FXY = z + np.finfo(np.float).eps
dx = x[0][2] - x[0][1]
dy = y[1][0] - y[0][0]
PXY = FXY/sum(sum(FXY))*dx*dy
PX = rowSum(PXY)*dy
PY = colSum(PXY)*dx
HXY = -sum(sum(PXY * np.log(PXY)))*dx*dy

print 'X : ' + str(a)
print 'Y : ' + str(b)
print 'bw : ' + str(kde.covariance_factor())
print kde.covariance
print 'entropy: ' + str(HXY)

         bw1     bw2    H
python   11.34   7.39   0.13
R        14.66   11.78  4.32

I also have to add from what @rroowwllaanndd said the actual silverman factor is calculated in _compute_covariance function and the bandwidth values are diagonal of kde_object.covariance matrix even though kde_object.silverman_factor() does not return these diagonals.

It is also very confusing that when I feed the R code with band width values from python, the entropy is not comparable to the python's value.

library(MASS)
n.grid = 25

x = c(1, 9, 4, 10)
y = c(11, 3, 5, 7)
# delta = c(bcv(x), bcv(y))
delta = c(11.34, 7.39) # scipy bandwidth estimations from python code
kde2d.xy <- kde2d(x, y, n = n.grid, h = delta)
FXY <- kde2d.xy$z + .Machine$double.eps
dx <- kde2d.xy$x[2] - kde2d.xy$x[1]
dy <- kde2d.xy$y[2] - kde2d.xy$y[1]
PXY <- FXY/(sum(FXY)*dx*dy)
PX <- rowSums(PXY)*dy
PY <- colSums(PXY)*dx
HXY <- -sum(PXY * log(PXY))*dx*dy

Best Answer

Actually, the Scipy implementation of the bandwidth estimate does depend on the variance of each data dimension.

In the original code that you've linked to the _compute_covariance method sets the covariance matrix for the Gaussian kernel as the product of the factor provided by calling either scotts_factor or silverman_factor and the data covariance.

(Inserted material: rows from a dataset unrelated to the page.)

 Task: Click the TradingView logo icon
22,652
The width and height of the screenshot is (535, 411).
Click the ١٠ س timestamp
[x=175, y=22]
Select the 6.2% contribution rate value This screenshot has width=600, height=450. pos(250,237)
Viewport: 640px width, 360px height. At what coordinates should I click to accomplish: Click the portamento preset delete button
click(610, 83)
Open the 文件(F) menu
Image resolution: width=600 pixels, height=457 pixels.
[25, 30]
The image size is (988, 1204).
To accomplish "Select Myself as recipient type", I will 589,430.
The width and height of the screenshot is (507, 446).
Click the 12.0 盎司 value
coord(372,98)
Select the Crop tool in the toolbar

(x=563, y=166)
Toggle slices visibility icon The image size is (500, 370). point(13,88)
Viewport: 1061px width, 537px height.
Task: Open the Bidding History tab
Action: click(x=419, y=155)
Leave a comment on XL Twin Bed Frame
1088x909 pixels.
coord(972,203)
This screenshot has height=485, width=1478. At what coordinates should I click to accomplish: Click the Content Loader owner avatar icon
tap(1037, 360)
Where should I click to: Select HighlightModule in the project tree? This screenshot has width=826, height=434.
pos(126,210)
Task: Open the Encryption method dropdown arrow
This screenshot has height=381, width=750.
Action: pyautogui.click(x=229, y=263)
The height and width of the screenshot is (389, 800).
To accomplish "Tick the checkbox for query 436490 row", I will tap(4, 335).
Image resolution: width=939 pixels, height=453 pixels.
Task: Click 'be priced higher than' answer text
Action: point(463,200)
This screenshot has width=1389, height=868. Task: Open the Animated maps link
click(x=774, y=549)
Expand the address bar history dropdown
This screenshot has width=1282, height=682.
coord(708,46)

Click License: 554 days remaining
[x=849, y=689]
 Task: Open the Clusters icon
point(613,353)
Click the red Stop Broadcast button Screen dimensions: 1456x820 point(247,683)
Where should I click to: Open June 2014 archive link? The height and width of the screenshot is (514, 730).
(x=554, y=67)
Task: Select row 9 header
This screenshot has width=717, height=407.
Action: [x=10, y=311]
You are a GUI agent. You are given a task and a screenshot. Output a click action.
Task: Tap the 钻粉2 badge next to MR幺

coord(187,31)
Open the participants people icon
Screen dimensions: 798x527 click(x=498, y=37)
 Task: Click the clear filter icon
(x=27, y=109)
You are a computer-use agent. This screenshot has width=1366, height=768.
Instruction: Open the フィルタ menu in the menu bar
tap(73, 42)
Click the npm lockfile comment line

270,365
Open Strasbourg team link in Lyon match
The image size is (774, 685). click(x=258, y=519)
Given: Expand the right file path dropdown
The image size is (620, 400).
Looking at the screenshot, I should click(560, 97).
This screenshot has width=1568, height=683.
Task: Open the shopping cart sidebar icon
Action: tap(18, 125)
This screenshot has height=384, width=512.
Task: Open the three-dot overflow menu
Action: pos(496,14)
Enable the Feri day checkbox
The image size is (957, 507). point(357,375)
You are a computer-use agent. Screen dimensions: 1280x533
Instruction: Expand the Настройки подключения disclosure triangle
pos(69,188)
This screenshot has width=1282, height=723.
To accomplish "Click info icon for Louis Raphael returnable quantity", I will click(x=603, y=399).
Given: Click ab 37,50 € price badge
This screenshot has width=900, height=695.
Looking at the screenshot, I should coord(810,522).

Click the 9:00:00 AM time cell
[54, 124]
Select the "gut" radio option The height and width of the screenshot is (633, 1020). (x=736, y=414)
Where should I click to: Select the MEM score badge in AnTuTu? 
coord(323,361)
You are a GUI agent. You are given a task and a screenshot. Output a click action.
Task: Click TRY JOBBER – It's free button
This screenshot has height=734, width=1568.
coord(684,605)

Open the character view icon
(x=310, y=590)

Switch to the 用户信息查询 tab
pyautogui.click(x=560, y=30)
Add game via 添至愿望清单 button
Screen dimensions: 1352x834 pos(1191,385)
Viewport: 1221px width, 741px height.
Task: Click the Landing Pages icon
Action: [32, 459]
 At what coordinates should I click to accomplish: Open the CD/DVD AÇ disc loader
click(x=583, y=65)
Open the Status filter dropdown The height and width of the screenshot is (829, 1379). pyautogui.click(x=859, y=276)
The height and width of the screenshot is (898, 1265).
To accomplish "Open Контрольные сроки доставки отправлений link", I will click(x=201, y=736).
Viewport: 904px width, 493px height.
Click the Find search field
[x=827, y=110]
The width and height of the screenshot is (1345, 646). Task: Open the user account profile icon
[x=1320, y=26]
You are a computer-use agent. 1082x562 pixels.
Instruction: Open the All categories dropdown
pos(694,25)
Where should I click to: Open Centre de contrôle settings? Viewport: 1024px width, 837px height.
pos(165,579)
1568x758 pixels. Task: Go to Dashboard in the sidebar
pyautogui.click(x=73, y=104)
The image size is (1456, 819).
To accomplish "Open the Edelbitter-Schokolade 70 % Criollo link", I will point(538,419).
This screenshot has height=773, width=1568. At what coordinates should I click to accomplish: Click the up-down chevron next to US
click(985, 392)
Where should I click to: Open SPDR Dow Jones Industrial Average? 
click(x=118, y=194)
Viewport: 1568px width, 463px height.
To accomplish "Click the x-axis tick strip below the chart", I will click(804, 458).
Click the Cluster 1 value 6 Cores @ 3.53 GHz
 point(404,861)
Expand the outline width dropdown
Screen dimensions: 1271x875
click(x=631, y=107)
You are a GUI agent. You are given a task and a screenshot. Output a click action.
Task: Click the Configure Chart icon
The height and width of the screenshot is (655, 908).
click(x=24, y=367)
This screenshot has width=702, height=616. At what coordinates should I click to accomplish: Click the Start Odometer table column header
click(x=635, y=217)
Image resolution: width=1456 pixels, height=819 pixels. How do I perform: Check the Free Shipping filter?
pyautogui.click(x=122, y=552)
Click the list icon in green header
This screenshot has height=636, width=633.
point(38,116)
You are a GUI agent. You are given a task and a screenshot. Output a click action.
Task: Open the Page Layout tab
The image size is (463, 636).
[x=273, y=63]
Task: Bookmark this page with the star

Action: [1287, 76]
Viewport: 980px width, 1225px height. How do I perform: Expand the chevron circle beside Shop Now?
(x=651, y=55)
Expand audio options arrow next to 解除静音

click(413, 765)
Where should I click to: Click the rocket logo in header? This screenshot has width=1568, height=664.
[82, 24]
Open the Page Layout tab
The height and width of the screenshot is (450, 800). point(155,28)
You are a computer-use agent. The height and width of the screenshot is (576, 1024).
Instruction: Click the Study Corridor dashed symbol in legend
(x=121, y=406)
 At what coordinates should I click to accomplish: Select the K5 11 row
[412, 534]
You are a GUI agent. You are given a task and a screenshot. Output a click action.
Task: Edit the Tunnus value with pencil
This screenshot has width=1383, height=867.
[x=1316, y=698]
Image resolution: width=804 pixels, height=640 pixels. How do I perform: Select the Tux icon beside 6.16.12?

So, in summary, it looks like what's being calculated is equivalent to the original formulae, but the calculation is decomposed such that the scotts_factor and silverman_factor functions just capture the portion of the calculation that is unique to those methods - which explains why it looks different to the R code.